Station to Station

My new book STATION TO STATION: PEOPLE, PLACES AND STORIES ON THE GREAT WESTERN LINE,  based on my explorations of places along the line between London and Bristol, will be published by Guardian Books on May 14, 2015.

Station to Station can perhaps be best described as ‘psychogeography on wheels’: written both for those who travel every day and the occasional wanderer, exploring overlooked corners of England by rail. It arose out of my time as ‘Writer on the Train’ for First Great Western.

You can pre-order a copy by clicking on this link.

Here is an extract from the Guardian Books publicity for the book:

The line from London to Bristol connects two great cities, but what lies in between? London’s western suburbs, the Thames Valley, acres of farmland punctuated by tourist traps and provincial towns; what could possibly be of interest in such a landscape?

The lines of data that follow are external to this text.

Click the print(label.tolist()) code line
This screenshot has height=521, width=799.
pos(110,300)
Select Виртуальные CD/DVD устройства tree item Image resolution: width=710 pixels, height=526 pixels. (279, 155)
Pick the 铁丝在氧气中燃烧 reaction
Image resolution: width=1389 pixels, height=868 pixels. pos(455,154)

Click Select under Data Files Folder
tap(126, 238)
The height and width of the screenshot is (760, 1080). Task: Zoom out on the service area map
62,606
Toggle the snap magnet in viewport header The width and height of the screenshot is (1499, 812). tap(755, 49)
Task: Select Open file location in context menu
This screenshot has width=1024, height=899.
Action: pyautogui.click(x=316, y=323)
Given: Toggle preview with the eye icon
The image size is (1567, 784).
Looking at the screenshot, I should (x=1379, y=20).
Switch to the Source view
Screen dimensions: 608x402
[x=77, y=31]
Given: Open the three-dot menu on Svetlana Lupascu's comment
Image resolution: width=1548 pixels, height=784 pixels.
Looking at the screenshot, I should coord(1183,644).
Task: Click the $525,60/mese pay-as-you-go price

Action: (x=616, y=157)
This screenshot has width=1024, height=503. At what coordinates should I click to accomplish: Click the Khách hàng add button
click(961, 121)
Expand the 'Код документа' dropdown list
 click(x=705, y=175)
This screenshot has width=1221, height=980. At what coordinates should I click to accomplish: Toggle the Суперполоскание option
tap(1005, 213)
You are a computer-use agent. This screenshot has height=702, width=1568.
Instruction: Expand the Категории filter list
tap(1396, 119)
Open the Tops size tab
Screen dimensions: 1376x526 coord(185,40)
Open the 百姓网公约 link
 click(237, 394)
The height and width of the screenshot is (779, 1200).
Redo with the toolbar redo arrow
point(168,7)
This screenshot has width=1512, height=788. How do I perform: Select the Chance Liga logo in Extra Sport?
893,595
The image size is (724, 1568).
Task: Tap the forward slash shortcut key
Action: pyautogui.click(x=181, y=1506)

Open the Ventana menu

To his surprise, James Attlee – a regular traveller on the route – finds himself knee-deep in stories, the line awash with ghosts, including those of Charles I, Oscar Wilde, T.E. Lawrence, the Beautiful Spotted Boy, Haile Selassie, Stanley Spencer, Diana Dors, Eddie Cochran and of course the creator of the line himself, Isambard Kingdom Brunel.

Among the living he seeks the stories of the overlooked workers who keep the trains running – including the man who flies an owl to scare the pigeons out of Paddington station. Drawing on his own experience as a commuter Attlee explores the effect of velocity on vision, and the links railways have with music and literature.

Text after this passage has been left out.